EXERCISE REQUIREMENTS: Your answer is the lines below, exactly, from the one that contains "Task: Open Henna Lacabanne's profile card" through the one that contains "Task: Jump to", both included.

RECORDS:

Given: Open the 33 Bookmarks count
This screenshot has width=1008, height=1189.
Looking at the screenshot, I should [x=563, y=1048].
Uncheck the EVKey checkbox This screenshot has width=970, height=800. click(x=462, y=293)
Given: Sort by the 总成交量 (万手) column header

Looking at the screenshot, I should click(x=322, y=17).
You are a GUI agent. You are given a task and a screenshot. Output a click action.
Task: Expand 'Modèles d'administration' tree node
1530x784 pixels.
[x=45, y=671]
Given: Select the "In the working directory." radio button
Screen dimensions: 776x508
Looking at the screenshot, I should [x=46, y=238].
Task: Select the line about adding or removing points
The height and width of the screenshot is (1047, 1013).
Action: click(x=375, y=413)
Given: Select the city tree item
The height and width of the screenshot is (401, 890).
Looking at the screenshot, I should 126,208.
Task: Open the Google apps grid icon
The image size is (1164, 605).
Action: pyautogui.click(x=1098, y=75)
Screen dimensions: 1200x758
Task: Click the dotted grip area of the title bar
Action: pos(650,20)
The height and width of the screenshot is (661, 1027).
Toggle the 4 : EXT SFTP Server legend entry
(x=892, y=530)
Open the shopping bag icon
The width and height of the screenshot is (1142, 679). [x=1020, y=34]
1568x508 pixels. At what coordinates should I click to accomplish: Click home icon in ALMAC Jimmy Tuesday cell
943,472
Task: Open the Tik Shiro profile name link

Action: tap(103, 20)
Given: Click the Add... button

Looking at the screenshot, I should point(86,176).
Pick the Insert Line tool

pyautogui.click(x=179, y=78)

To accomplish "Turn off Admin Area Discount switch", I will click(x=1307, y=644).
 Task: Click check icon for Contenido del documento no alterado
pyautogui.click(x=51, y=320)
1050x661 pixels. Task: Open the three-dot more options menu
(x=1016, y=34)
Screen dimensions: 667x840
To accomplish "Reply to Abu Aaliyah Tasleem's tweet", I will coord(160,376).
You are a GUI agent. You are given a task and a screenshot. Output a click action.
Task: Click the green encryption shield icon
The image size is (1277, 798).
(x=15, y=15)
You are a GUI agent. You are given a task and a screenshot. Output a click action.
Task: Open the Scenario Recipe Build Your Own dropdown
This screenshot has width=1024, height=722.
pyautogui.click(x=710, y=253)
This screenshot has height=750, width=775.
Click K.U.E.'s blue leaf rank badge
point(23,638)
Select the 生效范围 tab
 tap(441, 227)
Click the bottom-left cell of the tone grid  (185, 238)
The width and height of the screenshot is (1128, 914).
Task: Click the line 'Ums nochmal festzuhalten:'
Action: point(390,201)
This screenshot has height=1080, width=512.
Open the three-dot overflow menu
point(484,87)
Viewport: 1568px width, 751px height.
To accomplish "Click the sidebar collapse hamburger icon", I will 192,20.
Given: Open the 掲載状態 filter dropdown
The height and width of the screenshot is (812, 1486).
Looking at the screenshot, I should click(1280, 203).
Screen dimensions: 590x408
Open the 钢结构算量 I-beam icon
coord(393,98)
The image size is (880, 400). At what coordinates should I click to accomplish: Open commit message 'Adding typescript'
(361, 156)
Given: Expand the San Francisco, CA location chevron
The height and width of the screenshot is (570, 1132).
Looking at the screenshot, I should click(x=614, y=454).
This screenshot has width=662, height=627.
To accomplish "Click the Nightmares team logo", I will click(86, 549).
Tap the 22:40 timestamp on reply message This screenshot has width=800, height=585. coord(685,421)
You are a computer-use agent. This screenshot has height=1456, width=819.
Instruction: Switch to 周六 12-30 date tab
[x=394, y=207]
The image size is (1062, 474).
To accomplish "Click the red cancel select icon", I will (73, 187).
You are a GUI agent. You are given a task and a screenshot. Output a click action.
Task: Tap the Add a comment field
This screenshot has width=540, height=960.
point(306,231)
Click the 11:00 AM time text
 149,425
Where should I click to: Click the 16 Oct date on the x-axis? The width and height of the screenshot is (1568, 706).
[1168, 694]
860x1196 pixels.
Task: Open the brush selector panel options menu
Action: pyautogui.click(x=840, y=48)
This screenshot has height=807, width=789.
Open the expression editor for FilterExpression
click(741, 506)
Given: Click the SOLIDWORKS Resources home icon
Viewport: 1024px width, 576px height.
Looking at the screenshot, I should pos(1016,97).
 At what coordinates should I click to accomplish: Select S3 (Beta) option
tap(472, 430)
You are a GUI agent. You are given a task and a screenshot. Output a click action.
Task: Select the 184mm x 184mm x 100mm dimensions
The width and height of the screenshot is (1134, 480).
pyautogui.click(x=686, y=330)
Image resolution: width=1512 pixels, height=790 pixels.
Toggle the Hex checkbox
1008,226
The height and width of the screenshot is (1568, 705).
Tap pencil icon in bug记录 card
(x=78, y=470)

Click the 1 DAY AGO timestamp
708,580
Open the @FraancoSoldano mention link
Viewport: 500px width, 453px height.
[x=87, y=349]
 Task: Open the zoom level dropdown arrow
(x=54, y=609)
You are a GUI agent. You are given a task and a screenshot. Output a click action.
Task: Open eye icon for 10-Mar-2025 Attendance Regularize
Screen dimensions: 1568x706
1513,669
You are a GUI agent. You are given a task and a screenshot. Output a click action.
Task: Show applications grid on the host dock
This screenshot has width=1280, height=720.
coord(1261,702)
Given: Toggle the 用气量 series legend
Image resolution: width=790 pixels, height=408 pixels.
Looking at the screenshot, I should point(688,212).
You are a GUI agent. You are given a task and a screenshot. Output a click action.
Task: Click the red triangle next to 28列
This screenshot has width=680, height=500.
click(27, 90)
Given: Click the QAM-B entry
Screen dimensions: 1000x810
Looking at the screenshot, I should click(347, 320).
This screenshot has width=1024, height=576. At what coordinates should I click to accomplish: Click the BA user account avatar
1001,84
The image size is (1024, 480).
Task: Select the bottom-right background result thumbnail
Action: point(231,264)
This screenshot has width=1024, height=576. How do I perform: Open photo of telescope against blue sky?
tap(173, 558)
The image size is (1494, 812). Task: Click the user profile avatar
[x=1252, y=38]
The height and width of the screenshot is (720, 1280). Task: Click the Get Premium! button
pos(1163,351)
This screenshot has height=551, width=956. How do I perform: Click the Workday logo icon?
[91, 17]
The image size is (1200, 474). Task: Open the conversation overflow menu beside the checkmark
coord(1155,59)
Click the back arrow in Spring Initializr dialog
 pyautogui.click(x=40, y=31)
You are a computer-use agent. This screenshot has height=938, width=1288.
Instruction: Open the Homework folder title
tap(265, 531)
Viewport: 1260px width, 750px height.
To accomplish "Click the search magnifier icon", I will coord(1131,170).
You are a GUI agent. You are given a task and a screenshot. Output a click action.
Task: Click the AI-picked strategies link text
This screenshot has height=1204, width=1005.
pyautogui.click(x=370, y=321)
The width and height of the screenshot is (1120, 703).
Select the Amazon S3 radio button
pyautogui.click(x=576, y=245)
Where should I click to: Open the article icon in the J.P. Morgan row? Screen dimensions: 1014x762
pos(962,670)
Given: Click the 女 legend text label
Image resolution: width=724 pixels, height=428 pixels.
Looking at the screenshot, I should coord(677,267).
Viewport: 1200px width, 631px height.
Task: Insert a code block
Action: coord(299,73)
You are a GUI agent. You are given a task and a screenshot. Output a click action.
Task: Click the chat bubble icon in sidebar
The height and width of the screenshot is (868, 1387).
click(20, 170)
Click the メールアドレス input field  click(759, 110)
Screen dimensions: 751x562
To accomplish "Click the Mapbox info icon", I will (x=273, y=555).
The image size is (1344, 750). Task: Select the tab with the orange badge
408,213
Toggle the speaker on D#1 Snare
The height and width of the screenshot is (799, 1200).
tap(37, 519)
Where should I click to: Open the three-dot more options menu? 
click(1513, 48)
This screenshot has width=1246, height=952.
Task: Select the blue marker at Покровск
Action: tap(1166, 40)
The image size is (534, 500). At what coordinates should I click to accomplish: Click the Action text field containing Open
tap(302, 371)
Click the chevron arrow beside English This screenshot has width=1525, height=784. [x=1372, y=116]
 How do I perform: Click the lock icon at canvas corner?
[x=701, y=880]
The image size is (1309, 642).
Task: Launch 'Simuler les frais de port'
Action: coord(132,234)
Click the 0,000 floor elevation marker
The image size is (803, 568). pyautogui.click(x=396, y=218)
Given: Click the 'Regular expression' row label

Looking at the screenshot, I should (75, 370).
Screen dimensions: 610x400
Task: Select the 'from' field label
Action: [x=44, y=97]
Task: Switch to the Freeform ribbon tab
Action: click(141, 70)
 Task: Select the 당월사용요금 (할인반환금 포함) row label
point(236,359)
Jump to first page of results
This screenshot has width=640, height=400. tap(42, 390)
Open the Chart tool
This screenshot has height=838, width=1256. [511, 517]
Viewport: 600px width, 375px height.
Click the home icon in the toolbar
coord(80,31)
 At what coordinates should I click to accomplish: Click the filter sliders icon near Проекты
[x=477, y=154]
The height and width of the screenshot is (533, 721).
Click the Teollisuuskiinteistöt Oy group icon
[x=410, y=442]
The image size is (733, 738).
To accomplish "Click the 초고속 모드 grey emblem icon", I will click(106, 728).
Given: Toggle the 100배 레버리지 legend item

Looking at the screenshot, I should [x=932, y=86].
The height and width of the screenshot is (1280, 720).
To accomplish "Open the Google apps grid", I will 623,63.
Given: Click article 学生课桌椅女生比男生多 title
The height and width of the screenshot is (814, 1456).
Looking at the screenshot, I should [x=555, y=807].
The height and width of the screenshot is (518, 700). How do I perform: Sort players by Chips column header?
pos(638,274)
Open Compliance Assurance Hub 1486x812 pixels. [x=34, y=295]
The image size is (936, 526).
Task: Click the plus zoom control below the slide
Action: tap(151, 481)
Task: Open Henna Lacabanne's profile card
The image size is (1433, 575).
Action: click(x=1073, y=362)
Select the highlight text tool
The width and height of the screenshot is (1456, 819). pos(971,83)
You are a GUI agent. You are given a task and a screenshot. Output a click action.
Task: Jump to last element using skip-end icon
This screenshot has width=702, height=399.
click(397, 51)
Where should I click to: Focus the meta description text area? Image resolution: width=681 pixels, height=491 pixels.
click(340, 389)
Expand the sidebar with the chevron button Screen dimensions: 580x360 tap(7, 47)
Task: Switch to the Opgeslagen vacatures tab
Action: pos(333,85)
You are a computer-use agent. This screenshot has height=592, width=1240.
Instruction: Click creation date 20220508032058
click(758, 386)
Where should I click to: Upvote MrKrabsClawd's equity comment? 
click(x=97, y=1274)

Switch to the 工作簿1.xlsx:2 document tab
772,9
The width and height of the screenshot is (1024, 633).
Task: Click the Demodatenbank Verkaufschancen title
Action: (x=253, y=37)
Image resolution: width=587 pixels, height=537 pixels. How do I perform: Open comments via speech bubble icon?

ANSWER SECTION:
Task: Open Henna Lacabanne's profile card
The image size is (1433, 575).
Action: click(x=1073, y=362)
Select the highlight text tool
The width and height of the screenshot is (1456, 819). pos(971,83)
You are a GUI agent. You are given a task and a screenshot. Output a click action.
Task: Jump to last element using skip-end icon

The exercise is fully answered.